Supporting information for
"High Efficiency Diffusion Molecular Retention Tumor Targeting"
Yanyan Guo, Hushan Yuan, Hoonsung Cho, Darshini Kuruppu, Kimmo Jokivarsi,
Aayush Agarwal, Khalid Shah, Lee Josephson
Materials and Methods
The synthesis and characterization of the RGD and RAD probes employed here, and
whose structures are given in Figure 2A, is given in detail in [1]. The RGD probe here is
compound 7a while the RAD probe is compound 7b from [1]. A brief description of the
synthesis of these probes is provided, with an outline of steps employed shown in Figure
7. The CyAL5.5 fluorochrome, a variant of Cy5.5 with similar absorption and emission
maxima, was synthesized as described [49]. Probe synthesis employs a multifunctional
single attachment point (MSAP) reagent strategy, where a variety of functional groups
are attached to peptide scaffold and then reacted with targeting RGD or RAD peptides
[50-52]. As shown in Figure 7, two functional groups (DOTA, CyAL5.5) were attached
to a Lys-Lys-βAla-Lys(N3) peptide scaffold on a solid phase, to yield an MSAP reagent
which in peptide notation is (DOTA)Lys(CyAL5.5)-Lys-βAla-Lys(N3).
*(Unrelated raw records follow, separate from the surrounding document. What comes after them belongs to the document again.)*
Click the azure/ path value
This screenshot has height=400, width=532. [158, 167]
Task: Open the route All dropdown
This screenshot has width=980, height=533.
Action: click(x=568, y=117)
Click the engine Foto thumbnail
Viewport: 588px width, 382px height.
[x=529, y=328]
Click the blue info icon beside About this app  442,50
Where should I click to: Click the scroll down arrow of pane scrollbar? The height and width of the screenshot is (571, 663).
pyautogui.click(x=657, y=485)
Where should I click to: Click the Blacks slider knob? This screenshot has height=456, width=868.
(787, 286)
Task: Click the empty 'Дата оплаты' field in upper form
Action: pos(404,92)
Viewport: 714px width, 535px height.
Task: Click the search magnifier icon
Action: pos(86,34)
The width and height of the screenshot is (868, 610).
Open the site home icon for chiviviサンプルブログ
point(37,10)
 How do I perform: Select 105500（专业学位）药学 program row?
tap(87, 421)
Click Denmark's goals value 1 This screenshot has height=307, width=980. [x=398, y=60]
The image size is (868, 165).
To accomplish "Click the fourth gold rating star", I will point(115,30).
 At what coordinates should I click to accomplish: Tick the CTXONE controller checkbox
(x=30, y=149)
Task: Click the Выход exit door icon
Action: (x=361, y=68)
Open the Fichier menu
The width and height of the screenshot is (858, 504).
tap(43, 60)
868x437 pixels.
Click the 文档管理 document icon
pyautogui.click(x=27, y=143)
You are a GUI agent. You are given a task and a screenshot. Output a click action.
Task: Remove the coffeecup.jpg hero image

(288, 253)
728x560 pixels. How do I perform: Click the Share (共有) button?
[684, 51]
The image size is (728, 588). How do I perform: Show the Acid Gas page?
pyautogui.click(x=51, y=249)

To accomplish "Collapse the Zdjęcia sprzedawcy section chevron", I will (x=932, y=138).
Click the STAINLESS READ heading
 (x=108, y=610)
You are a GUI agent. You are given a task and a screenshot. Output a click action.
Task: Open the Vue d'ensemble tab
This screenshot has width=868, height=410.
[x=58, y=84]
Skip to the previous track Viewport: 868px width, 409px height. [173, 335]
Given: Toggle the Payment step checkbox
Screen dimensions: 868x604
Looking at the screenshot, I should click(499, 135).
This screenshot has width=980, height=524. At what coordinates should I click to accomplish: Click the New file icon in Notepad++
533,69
This compound,
5 from[1], was purified by reverse phase HPLC.
Separately, the epsilon lysine amines of RGD and control RAD targeting cyclic
pentapeptides (cyclic RGDfK, cyclic RADfK from Peptides International) were reacted
with a linker of DBCO-PEG4-NHS (Click Chemistry Tools), yielding compounds 3a, 3b.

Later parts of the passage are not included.